After some time you will most likely start to get errors:
Expected behavior
Messages which cannot be processed due to a slow subscriber are dropped silently.
Actual behavior
Messages which cannot be processed due to a slow subscriber are dropped silently for a few seconds and then Iceoryx errors start to appear.
Additional information
In this example a really slow subscriber has a QoS with a history depth slightly smaller (250) than the maximum history depth available in the precompiled ros-humble-iceoryx-* package (256). When subscriber's queue is filled up it should stay at a constant size and it is mostly the case if there is a single very fast publisher. If there are multiple parallel publishers is starts to slowly leak, what can be observed with the iox-introspection-client (if it is compiled separately).
The issue is easily reproducible if publishers abort execution abruptly (this method is used in the example repository), however AFAIK it is not a requirement for the issue to occur. We noticed the issue with leaking chunks in our system which has a few dozen of nodes and then we tried to find an easily reproducible, simple case.

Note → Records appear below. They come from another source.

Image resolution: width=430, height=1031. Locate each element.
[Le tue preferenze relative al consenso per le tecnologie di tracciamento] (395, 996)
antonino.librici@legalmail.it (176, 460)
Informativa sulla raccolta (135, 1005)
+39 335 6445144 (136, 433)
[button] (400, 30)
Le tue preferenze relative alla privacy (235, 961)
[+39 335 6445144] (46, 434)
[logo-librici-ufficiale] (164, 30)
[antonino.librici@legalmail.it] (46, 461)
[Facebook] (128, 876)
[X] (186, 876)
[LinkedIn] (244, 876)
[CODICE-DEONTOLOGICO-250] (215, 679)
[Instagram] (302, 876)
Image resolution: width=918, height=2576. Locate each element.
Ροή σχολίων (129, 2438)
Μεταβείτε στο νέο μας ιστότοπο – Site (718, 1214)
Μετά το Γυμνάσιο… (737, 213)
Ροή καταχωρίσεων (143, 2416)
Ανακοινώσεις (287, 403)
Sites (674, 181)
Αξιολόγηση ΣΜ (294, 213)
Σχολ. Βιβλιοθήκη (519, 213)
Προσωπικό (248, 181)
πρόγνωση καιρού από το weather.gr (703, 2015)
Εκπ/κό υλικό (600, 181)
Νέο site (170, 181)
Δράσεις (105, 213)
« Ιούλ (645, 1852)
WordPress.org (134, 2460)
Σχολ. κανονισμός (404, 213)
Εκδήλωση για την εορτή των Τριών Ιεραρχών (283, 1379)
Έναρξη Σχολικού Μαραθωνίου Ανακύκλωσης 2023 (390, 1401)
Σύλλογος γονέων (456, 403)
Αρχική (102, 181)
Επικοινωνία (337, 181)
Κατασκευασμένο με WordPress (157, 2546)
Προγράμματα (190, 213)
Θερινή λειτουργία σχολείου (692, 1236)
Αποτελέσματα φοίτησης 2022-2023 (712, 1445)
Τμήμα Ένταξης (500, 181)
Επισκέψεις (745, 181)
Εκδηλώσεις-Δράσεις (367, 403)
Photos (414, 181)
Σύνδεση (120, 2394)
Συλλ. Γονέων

For more background, we found this issue due to another possible bug: https://github.com/ros2/geometry2/pull/630. That bug makes tf_buffer a really slow reader of the /parameter_events topic. This topic has QoS history of 1000 so it cannot be even handled at the moment with the default Iceoryx limits. We recompiled Iceoryx with history depth of 4096 and the system seemed to work fine for a few hours, but after a few hours we started to get errors that too many chunks were held in parallel on topic /parameter_events which didn't make sense. But then we observed with the iox-introspection-client that if you start some simple random node with the default parameters handling, and next you start to spawn and close in parallel other, unrelated nodes that broadcast their parameters, the number of memory chunks held by the first node slowly and randomly increases over time.